Comme le but recherché est avant tout d’accorder une indemnisation au patient, c’est généralement l’employeur de l’infirmier ou l’infirmière qui prendra en charge les conséquences de la faute de son salarié.
En effet, dès lors que cet employeur tire des bénéfices de l’activité de l’infirmière, on considère qu’il lui appartient normalement d’en assumer les risques.
Il est toutefois indispensable aux infirmiers et infirmières salarié(e)s de souscrire une assurance personnelle pour les hypothèses où la faute commise se situe au-delà du cadre strict de la mission que lui a confié son employeur.
Ces hypothèses dans lesquelles l’employeur n’est pas susceptible d’intervenir concernent principalement :
- la faute volontaire ;
- la faute détachable du service (correspondant à une faute personnelle de comportement) ;
- le dépassement de compétences réglementaires (exécution d’un acte médical en dehors des limites et conditions réglementairement fixées, exécution d’une prescription orale, décision de sortie d’un patient sans avis médical) ;
- les soins donnés en dehors de l’établissement (soins donnés dans la rue, soins donnés à titre bénévole…).
La responsabilité pénale
La responsabilité pénale a pour objectif de punir le comportement dangereux ou illicite d’un professionnel de santé du fait des dommages qu’il a pu causer à son patient ou du simple fait d’avoir fait courir un risque injustifié à celui-ci.
Ainsi, lorsque involontairement, par imprudence, maladresse ou inattention, une infirmière cause la mort ou des blessures à un patient, celle-ci peut encourir des sanctions des chefs d’atteinte involontaire à la vie ou d’atteinte involontaire à l’intégrité de la personne.
Par ailleurs, puisqu’il s’agit de sanctionner un comportement, des condamnations à des peines d’amende ou de prison peuvent aussi être prononcées alors même que le patient ne justifierait d’aucun dommage, par exemple en cas de violation du secret professionnel, de non-assistance à personne en danger ou de mise en danger d’autrui.
À retenir
La responsabilité pénale est toujours strictement personnelle : personne ne "couvre" donc jamais personne et chacun doit répondre de ses gestes (mais uniquement de ses gestes).

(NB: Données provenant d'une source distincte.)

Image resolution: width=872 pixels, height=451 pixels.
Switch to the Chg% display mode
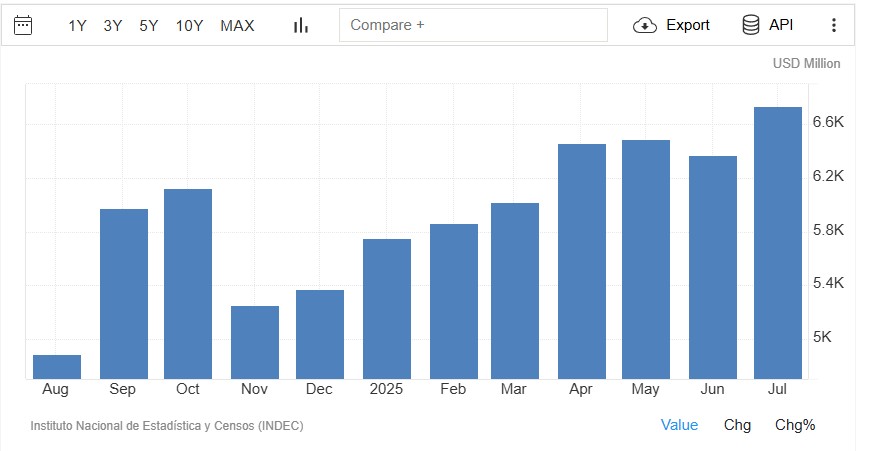(795, 425)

Ainsi, un infirmier ou une infirmière a l’obligation de refuser un ordre qui serait manifestement illégal car, en exécutant un tel ordre, il ou elle se positionne comme "la main qui accomplit l’acte" et donc comme son auteur principal.
La responsabilité disciplinaire
Un infirmier ou une infirmière peut faire l’objet de sanctions disciplinaires en cas :
- de violation d’une règle professionnelle particulière issue des articles R.4312-1 à R.4312-89 du Code de la santé publique (CSP) ou de dépassement des compétences règlementaires fixées par les articles R.4311-1 à R.4311-15 du CSP ;
- de désobéissance ou d’inobservation de mesures ou d'ordres émanant de son employeur (dès lors que ceux-ci ne sont pas manifestement illégaux).
Ces sanctions peuvent être l’avertissement, le blâme, la mise à pied ou, dans certains cas, le licenciement.